# (V2) What do you think of...



## Luxcario (Oct 26, 2011)

I revive a very, very old Forum Game. Here are the original rules.


			
				Arylett Dawnsborough said:
			
		

> It's real basic. Poster A says "What do you think of (insert random subject here) and Poster B says their opinion and then posts a new subject for the next poster to state their opinion about.


EXAMPLE:
P1: Annoying Orange?
P2: I hate it, it's so damn _annoying_.

So, let's begin.

What do you think of koalas?


----------



## Monoking (Oct 26, 2011)

I think they are very cute, and we need a koala pokemon.
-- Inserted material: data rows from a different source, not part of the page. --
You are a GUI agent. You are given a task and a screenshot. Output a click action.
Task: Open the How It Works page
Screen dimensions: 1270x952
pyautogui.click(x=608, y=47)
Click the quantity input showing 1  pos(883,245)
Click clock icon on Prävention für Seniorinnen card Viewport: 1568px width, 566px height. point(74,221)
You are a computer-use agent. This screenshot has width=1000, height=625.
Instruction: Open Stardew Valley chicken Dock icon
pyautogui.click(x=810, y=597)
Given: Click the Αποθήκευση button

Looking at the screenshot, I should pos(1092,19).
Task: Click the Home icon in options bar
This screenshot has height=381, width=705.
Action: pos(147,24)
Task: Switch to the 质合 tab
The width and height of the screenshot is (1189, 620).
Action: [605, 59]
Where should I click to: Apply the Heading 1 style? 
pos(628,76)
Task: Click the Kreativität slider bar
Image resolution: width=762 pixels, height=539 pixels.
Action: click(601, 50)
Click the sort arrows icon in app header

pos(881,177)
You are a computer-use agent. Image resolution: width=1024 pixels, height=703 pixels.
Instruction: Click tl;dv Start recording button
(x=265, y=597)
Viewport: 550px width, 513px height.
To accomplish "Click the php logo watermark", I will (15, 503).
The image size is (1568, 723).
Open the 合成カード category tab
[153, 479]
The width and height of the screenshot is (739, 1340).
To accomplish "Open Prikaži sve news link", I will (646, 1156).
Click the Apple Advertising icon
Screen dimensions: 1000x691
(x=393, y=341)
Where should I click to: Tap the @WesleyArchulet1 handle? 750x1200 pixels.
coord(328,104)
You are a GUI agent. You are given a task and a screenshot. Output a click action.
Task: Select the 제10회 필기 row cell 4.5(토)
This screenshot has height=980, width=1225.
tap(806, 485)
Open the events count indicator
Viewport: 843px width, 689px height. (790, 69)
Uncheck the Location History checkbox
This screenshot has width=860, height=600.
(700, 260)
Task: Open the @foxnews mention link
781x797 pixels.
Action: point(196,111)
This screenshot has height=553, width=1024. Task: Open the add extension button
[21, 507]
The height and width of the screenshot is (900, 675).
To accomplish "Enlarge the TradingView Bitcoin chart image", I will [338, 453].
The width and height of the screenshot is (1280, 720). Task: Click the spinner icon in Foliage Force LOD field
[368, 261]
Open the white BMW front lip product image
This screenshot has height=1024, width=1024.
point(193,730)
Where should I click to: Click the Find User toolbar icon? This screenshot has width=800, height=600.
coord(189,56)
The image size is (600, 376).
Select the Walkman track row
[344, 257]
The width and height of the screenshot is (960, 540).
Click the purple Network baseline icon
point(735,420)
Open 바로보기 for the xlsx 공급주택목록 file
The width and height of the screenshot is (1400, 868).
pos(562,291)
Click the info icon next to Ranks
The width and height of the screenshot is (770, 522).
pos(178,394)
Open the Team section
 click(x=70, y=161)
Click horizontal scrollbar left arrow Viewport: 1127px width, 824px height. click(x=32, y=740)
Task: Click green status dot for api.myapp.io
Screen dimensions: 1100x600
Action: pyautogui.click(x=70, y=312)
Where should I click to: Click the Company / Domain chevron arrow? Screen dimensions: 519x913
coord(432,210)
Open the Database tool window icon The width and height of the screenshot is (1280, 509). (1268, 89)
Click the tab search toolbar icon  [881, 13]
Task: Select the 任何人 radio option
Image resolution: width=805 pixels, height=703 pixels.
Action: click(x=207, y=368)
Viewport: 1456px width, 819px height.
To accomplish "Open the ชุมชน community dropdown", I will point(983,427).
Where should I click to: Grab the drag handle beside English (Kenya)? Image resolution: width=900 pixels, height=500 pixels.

What do you think of the wonderful scyther?


----------



## hyphen (Oct 26, 2011)

I think that it's cool.
what do you think of leaves?


----------



## Monoking (Oct 26, 2011)

I think they ae crunchy.


What do you think of oshawott?


----------



## Luxcario (Oct 26, 2011)

It is weirdly cute.

What do you think of the Great Ball?


----------



## Monoking (Oct 26, 2011)

It's not that great.


What do you think of Mewtwo?


----------



## Luxcario (Oct 26, 2011)

It kills almost everything.

What do you think of the Roar of Time forum style?


----------



## Monoking (Oct 26, 2011)

Hurts my eyeholes.



What do you think of shioulu?


----------



## Luxcario (Oct 26, 2011)

It evolves into Luxcario. It is small and awesome.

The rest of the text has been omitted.